To avoid storing your xAPI credentials in a config file, you can also set up tenant-specific credentials using Engine's REST API. You can PUT a JSON object containing the credentials you wish to create/update to /xapi/credentials/{credentialId}. Unlike the ones defined with the xAPIBasicAccounts setting, credentials created with the REST API will only authenticate against the tenant specified in the EngineTenantName request header. Additionally, if you specify the ID of a credential that is already in use, then that credential will be updated. Otherwise, a new credential will be created.

Here is an example of the JSON object that you would send, followed by an explanation of the properties:

{
  "id": "",
  "name": "Example Credentials",
  "info": "https://mydomain.com/credentialInfo/xyz",
  "secret": "mysuperSecretPassword",
  "isEnabled": true,
  "auth": {
    "xapiCredentialAuthType": "BASICAUTH"
  },
  "permissionsLevel": {
    "xapiCredentialPermissionsLevel": "USER"
  }

• id - The identifier of this credential. For OAuth credentials, the value will be the consumer key, and for Basic Auth credentials, the value will be used as the username.
• name - The name of the credential that you are creating. Name it something that helps you remember what the credential is used for.
• info - An optional property. If provided, it should be a URL that resolves to information about the credential. For example, if a credential is being created for a web app, you could set info to the URL that the web app is being hosted on.
• secret - Usage varies depending on which credential auth type you have chosen. For OAuth credentials, the value will be the consumer secret of the new credential, and for Basic Auth credentials, the value will be used as the password.
• isEnabled - Controls whether or not this credential can be used.
• xapiCredentialAuthType - Possible values are OAUTH or BASICAUTH and determines the type of authentication the credential is used for.
• xapiCredentialPermissionsLevel - Possible values of USER, ROOT, READONLY, and WRITEONLY, which all correspond to their respective definitions found in the Basic Auth Credentials section above.

Note: You can also make a POST request to the /xapi/credentials endpoint. With that request, you do NOT specify an id for the credential, and instead one is generated for you. The newly generated id will be returned in the result property of the response.

xAPI Authorization Exchange Webhook

There may be times when you want to authenticate applications to access the LRS in Engine where the default basic auth credentials created through the above methods is not flexible enough. Maybe you want to assign the 3rd part a credential that then you validate yourself. This is where the XapiGetAuthority exchange webhook can come into play.

With this subscription created, whenever a request comes into the LRS we will send a request to your configured endpoint with a payload that contains the Authorization header from the incoming request.

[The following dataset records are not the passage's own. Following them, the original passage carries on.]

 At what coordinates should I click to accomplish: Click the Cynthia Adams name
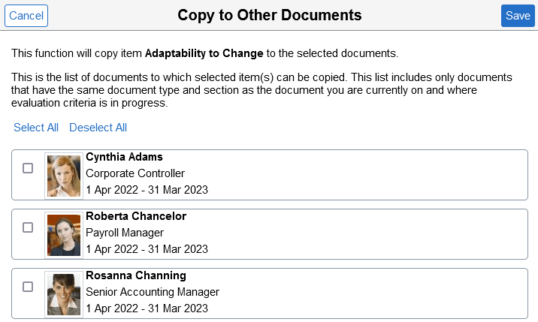[x=124, y=157]
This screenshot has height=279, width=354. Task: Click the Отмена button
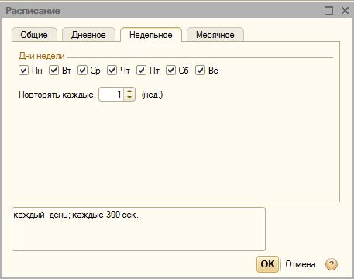tap(301, 264)
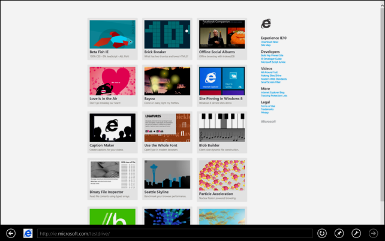This screenshot has width=385, height=241.
Task: Click the forward arrow button
Action: pyautogui.click(x=373, y=233)
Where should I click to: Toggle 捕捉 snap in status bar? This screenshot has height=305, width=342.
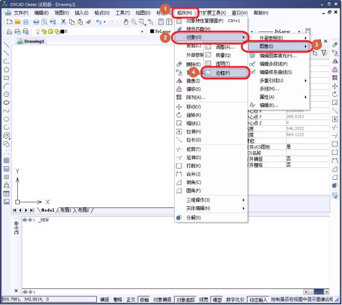point(104,299)
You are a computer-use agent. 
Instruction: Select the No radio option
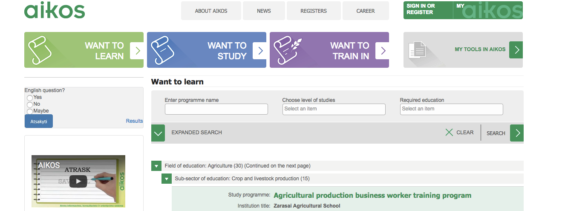tap(30, 104)
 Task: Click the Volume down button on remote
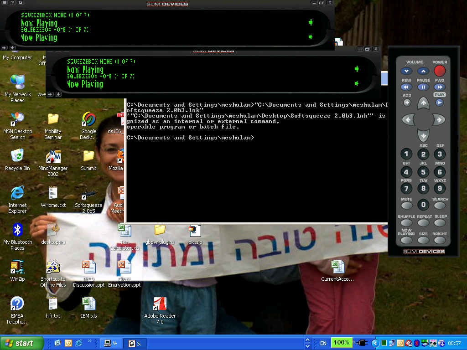[x=406, y=71]
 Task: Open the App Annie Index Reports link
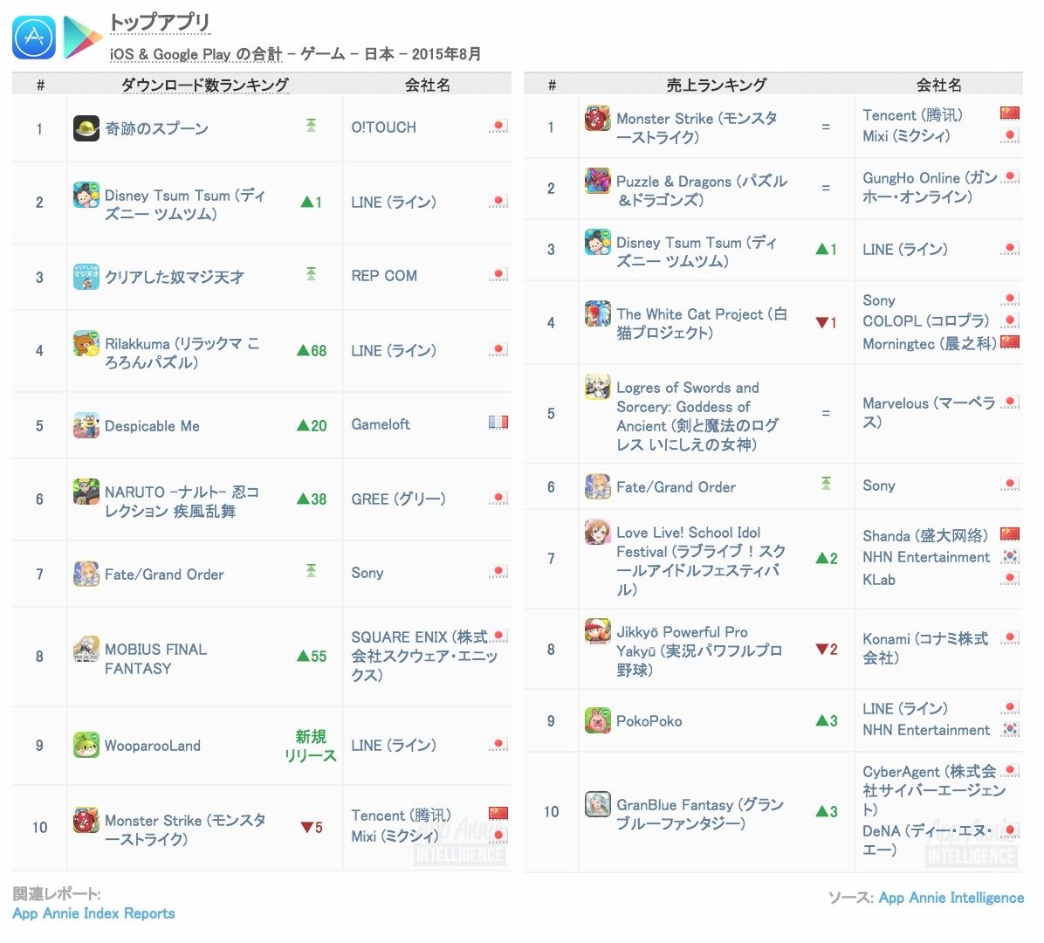coord(93,913)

Your endpoint must then validate the credentials and return to us the permissions this credential should have in the LRS. It should also return the account id for the credential, as we'll use this in building the Actor object to use as the authority on the statements.

If your endpoint returns a verified of false, or the request returns an error status code, Engine will reject the request to the LRS as being unauthenicated.

Please see the general Webhooks section and the exchange definition for complete details on the payload you'll receive from Engine and what is expected in your response.

Note to Upgrading Customers

Engine's previous implementation of this functionality that used the LrsAuthCallbackUrl will still operate as normal, so you can continue to use it for now. However, it will be removed in a future Engine version, so you should plan to migrate to using the new webhook as a replacement.